I retrieved this free image from Pixabay.
I have been thinking a lot about motivation, lately. Mostly, I have been wondering when motivation is going to finally catch up to me. If there were a magic motivational unicorn, when will it come visit and sprinkle motivation dust on me so that I can finally feel excited to do the things I’m not motivated to do? You know, the stuff you need motivation for like, exercise, cleaning house, purging stuff, etc….
Obviously, the answer is never. YET, we are told as children that if we just “believe” we can do something, that we will. If only it were so easy….I mean, I believe I can have a clean house. I know that I am capable of doing it. After all, I have done it before. Actually I’m confident that I can do a good job cleaning. But does the job get done? Hmmm….well, definitely when company is coming, but the rest of the time is questionable.
So, why the disconnect between feeling confident AND knowing you are capable and YET still not getting the job done?
The short answer, is that I don’t want to do it. I’m not “motivated.” I’m still waiting on my magical motivation unicorn…..
The long answer, however, is that I need to change my mindset. I feel like most of my life I’ve been waiting for things to happen. Mostly, waiting for my motivation so I can feel excited to get something done. But, that rarely happens, if at all.
The thing with motivation is that it is not a tangible thing. It’s just a theoretical feeling of inspiration that we hope to feel to drive us to get things done. However, motivation is not a pre-requisite to getting things done. We can get things done and yet not enjoy the task. Why is it, though, that as humans we feel like there needs to be a feeling of pleasure to enjoy and feel motivated to do a task?
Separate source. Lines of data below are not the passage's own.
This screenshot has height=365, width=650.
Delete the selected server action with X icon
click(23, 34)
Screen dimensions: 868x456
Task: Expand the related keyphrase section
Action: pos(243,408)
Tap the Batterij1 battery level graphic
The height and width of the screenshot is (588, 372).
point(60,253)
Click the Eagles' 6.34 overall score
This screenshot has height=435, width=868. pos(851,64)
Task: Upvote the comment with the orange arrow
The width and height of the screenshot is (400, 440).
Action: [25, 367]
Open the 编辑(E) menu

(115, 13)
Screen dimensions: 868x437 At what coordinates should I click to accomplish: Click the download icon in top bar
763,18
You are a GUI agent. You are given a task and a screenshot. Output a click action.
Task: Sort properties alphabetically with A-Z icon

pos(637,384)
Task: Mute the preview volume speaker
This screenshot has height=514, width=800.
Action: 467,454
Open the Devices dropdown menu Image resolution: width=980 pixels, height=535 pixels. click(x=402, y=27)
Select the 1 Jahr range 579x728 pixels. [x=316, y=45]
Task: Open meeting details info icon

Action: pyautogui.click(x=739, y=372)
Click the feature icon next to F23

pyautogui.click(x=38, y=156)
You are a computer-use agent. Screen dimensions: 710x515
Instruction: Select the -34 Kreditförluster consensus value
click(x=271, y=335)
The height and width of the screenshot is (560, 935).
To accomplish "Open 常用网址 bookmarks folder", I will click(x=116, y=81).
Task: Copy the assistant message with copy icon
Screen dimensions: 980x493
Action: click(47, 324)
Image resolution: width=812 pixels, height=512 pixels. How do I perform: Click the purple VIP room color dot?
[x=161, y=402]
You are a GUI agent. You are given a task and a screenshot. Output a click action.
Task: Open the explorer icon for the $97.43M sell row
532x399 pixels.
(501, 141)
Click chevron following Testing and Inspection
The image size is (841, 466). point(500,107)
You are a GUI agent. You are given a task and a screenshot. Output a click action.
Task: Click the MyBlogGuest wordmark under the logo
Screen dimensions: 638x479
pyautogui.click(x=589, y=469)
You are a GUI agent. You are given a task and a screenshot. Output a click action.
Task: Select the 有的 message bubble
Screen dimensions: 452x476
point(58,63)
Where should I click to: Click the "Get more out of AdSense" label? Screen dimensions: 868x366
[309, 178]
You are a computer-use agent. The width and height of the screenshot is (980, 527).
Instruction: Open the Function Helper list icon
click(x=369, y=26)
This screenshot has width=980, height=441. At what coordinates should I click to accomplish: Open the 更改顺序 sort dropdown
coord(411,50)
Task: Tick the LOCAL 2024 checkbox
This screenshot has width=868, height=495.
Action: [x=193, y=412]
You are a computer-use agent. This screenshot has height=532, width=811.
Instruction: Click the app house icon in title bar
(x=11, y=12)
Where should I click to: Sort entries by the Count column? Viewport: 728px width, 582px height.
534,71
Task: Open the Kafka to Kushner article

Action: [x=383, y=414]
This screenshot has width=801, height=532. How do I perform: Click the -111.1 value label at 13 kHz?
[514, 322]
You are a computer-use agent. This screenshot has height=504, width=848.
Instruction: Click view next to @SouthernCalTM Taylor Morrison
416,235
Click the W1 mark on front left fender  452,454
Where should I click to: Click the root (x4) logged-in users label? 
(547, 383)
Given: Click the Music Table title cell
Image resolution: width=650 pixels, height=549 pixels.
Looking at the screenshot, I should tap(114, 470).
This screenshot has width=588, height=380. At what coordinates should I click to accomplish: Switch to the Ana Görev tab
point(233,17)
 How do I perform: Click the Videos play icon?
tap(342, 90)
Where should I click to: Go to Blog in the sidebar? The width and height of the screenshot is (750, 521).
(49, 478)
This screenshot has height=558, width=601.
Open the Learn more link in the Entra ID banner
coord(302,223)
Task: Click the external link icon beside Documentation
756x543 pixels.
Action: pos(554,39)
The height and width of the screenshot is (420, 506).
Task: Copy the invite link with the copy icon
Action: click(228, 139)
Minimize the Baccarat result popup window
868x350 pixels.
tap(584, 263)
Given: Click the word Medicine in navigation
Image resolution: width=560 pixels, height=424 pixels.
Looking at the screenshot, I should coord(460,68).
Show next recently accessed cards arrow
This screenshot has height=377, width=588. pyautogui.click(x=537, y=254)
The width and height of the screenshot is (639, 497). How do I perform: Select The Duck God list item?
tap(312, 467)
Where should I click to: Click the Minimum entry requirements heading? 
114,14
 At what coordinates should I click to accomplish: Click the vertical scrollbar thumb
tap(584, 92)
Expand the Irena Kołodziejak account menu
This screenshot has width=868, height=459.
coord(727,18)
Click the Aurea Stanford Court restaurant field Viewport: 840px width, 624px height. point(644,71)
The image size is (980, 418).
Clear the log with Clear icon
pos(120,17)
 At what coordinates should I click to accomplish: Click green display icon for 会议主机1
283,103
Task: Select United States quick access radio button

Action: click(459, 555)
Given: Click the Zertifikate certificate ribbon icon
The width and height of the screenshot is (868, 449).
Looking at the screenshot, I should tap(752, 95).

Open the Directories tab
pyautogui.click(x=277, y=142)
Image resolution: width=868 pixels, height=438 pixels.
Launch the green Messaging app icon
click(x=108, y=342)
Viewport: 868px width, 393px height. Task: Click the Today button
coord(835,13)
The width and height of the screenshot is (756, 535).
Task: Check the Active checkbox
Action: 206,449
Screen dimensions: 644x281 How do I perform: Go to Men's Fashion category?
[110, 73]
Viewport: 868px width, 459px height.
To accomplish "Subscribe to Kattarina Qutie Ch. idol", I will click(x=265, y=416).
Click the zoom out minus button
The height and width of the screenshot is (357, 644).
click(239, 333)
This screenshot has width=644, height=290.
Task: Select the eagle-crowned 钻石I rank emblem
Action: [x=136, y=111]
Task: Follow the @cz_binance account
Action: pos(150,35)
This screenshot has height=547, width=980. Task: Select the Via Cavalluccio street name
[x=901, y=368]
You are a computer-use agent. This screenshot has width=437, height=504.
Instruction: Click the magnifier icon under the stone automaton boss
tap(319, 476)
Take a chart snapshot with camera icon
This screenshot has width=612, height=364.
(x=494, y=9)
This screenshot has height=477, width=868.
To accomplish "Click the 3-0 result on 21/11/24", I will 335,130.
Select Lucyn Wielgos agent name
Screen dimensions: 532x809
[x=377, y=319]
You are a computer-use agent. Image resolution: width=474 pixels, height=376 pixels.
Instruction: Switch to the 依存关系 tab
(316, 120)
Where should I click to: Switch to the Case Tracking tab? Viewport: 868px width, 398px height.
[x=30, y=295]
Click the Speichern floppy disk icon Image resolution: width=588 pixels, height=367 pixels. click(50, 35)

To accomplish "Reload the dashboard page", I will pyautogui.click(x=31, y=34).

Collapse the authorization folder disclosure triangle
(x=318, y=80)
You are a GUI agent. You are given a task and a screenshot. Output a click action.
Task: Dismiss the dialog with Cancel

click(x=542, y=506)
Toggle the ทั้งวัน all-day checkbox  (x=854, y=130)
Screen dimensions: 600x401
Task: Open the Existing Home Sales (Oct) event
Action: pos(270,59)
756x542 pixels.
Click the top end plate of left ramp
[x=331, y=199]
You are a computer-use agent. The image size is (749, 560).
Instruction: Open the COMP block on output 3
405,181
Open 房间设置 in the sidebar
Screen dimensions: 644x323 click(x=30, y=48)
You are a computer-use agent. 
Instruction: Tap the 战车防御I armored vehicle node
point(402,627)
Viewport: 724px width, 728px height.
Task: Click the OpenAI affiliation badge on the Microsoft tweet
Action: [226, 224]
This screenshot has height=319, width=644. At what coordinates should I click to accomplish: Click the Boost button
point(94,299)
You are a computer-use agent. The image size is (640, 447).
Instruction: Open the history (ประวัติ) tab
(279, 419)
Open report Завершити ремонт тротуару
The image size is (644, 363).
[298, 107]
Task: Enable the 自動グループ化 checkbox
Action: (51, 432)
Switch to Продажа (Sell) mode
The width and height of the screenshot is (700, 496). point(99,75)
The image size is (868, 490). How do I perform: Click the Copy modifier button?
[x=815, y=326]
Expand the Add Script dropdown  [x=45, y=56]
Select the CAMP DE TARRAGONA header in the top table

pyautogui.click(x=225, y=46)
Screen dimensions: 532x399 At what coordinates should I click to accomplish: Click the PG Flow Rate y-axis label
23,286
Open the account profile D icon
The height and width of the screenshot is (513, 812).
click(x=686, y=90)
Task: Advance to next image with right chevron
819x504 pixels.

Lately, I’ve been doing these boot camps to tone my
cellulite muscles. I’m turning 40 this year, and I feel a mid-life crisis coming on, so why not tone up my body and feel more secure with my frame before dooms day? Seems like the natural thing to do, except I hate it. I am not “motivated” to do it. I don’t enjoy it, at all. Well, wait….I enjoy it after the fact (sometimes) when I feel a sense of accomplishment. But, mostly, I’m like “Ugggghhhhh….no more running….why do my legs feel like I’m walking through quicksand?….why can’t I get my legs off the ground?…legs, move…..move….MOVE, DAMNIT!”
This morning, my alarm went off at 4:30 am for a 5:15 am boot camp and I involuntary yelled out “SHIT!” and then hit snooze. 9 minutes later it went off again, and I yelled “F*CK (involuntarily -I swear, my body just blurted it out)! I got my ass out of bed and put my clothes on and then drove to the wrong location, and I almost GAVE UP. But, I did not. Even though I was dreading burpees and all the torturous other exercises. And, let me tell you – it was torture. I turned around and drove to the correct camp and I was 5 minutes late, but joined in anyway. I’m not excited to come back next week, but I will.
After almost 40 years, I finally get it. Motivation is not going to make me do those things in life I need to get done. Nope, the only thing that will make me move is ACTION. I have to JUST DO IT. So, I’ve decided I’m banning the word motivation from my vocabulary. Its made-up, means nothing, and is not necessary for action. So, move over motivation, I’m making room to JUST DO IT!